Microsoft offers the most mature path to in-country frontier-model inference in South Africa via Azure OpenAI Regional PTU in southafricanorth. Google Vertex AI's africa-south1 and AWS Bedrock's af-south-1 are also present in country, but for current frontier closed models neither matches Azure's Regional PTU residency guarantee. For regulated workloads that have to keep prompts and grounding data in country — banking, healthcare, public sector, FAIS-covered advisory — that asymmetry is the deciding architectural input. This sub-tree maps the strategy decision (which Copilot surface fits the workload), the implementation patterns (how a Worker actually calls gpt-4o in Joburg), and the auth model that holds it all together.
Three live nodes today: the strategy-level explainer for the in-country LLM decision, the implementation node for the headless Worker pattern, and the AI Gateway upgrade that wraps it with observability. Three more in the pipeline — the Azure AI Agent Service alternative for full-code agents, M365 Copilot deep dive on the SA M365 Geo, and the Copilot Studio BYO-model playbook.
The headless pattern — a JNB-colocated Worker calling gpt-4o in southafricanorth. Four production-grade concepts: api-key fetch, SSE streaming, throttle handling with KV idempotency, and Entra ID OAuth client credentials.
The observability and resilience upgrade. One URL change buys cache, retry, prompt logs, cost dashboards, and per-tenant rate limits — for ~5 ms latency overhead. The default for any LLM workload heading to production.
The full-code escape hatch when Copilot Studio's low-code ceiling isn't enough. Threads, tool calls, file search, code interpreter — orchestrated against the same SA-North gpt-4o substrate.
Tenant-Geo verification, the surfaces that leak data out of country (Bing grounding, plugins, Loop, Whiteboard), Purview controls, and the audit log path for a POPIA-defensible "where does my data go" answer.
Wiring a Copilot Studio agent to a customer-owned Azure OpenAI deployment in SA North. The full audit evidence pack — Power env region, AOAI policy, BYO config, live trace verification.
Azure OpenAI, Microsoft Graph, Power Platform, and Copilot Studio all share the same identity layer: Entra ID (formerly Azure AD). Learn the OAuth client-credentials flow once and it works for every API in this branch. Two scopes cover almost everything an integration needs.
Register an app in Entra ID, generate a client secret, request a token from login.microsoftonline.com with the scope for the API you want. Tokens are 60-minute by default — cache them in KV with a 55-minute TTL and rotate the secret in Key Vault without touching code.
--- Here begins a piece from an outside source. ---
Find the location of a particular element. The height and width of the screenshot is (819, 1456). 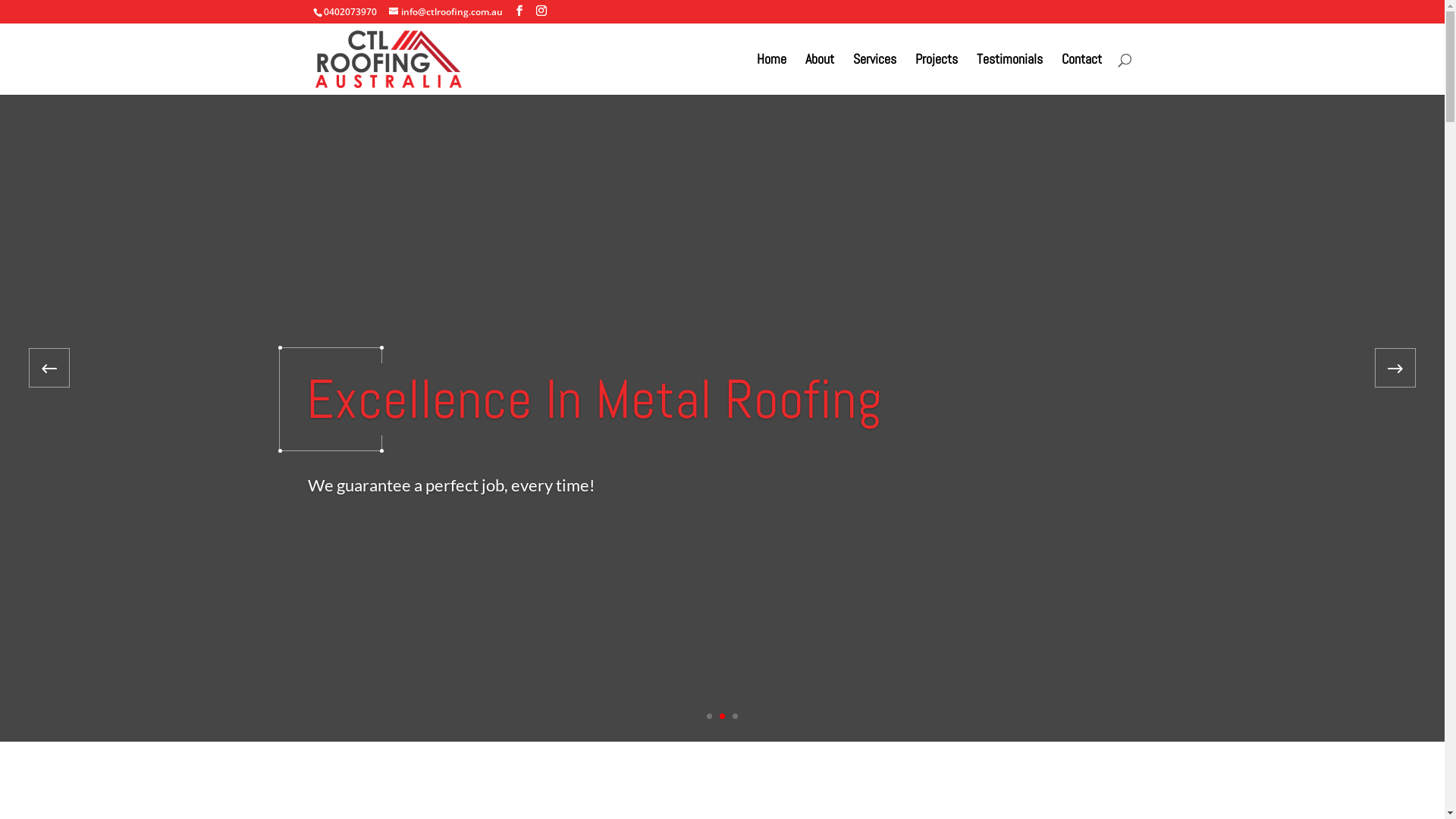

// Two scopes cover the whole Microsoft surface const aiScope = 'https://cognitiveservices.azure.com/.default'; // Azure OpenAI const graphScope = 'https://graph.microsoft.com/.default'; // M365 / Copilot // Same flow, different scope const body = new URLSearchParams({ client_id: env.AZURE_CLIENT_ID, client_secret: env.AZURE_CLIENT_SECRET, scope: aiScope, // or graphScope grant_type: 'client_credentials', });
The payoff: every leaf in this hub uses the same auth function. The Worker that calls Azure OpenAI is one scope away from being the Worker that reads a user's mailbox. See concept 04 in the Workers explainer for the production-grade KV-cached implementation.
Three different residency commitments, three different boundaries. Azure OpenAI in southafricanorth keeps inference in country only on Regional PTU deployments — and currently only for the GPT model versions with local capacity. The default Global Standard SKU keeps data at rest in country but processes prompts and completions in any Microsoft Foundry region globally. The strict-residency path is Regional PTU; the pragmatic path is Global Standard with the M365 Geo data-at-rest commitment. Confirm specific model availability with Microsoft before architectural decisions — current GPT Standard SKU is documented in eight US / Sweden regions only, with SA North coverage via PTU. M365 Copilot with the SA M365 Geo stores prompts, completions, and grounding data at rest in country; LLM compute uses the global Azure OpenAI pool. Copilot Studio with BYO model inherits whatever residency the BYO model offers — strict in country if the BYO is a Regional PTU AOAI deployment, hybrid otherwise.
The strict reading (SARB Directive 6, certain DPSA mandates) requires the AOAI guarantee. The pragmatic reading (most POPIA s.72 cases) accepts the M365 Geo guarantee. The decision is in the strategy explainer — implementation lives in the patterns explainer.
Microsoft is the LLM substrate. Cloudflare is the runtime that calls it. ERP / CRM systems are what the agents talk to. The legal branch is the constraint layer. Every Microsoft leaf depends on all four.